DATA SUPPLIED:
=====

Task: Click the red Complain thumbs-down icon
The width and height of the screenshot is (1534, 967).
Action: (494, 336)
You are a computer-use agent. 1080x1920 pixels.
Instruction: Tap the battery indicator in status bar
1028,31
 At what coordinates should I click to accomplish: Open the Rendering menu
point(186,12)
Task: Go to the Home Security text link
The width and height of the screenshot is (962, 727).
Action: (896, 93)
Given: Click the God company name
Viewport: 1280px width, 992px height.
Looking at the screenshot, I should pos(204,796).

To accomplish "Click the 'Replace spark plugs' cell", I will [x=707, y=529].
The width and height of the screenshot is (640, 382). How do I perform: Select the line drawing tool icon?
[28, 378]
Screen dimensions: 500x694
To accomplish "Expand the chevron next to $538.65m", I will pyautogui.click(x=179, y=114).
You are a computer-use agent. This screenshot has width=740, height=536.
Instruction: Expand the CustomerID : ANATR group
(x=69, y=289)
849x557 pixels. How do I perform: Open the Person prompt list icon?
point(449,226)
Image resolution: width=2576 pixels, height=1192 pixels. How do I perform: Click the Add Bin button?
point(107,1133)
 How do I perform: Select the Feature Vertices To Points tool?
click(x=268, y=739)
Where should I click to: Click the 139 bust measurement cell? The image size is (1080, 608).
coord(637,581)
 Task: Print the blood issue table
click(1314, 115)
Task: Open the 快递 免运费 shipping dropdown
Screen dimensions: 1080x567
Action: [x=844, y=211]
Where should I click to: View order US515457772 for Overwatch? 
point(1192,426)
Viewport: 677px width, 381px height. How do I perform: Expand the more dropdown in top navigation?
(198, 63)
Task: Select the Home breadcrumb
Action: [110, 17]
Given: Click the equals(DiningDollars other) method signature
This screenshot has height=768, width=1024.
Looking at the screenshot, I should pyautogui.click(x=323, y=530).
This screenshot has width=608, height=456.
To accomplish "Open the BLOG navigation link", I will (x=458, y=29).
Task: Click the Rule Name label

=====

PROMPT:
Word for word, restate the lines of the listing above starting at the line with "The width and height of the screenshot is (1534, 967)." and ending at the line with "Task: Go to the Home Security text link", and nothing outside them.

WRITTEN RESPONSE:
The width and height of the screenshot is (1534, 967).
Action: (494, 336)
You are a computer-use agent. 1080x1920 pixels.
Instruction: Tap the battery indicator in status bar
1028,31
 At what coordinates should I click to accomplish: Open the Rendering menu
point(186,12)
Task: Go to the Home Security text link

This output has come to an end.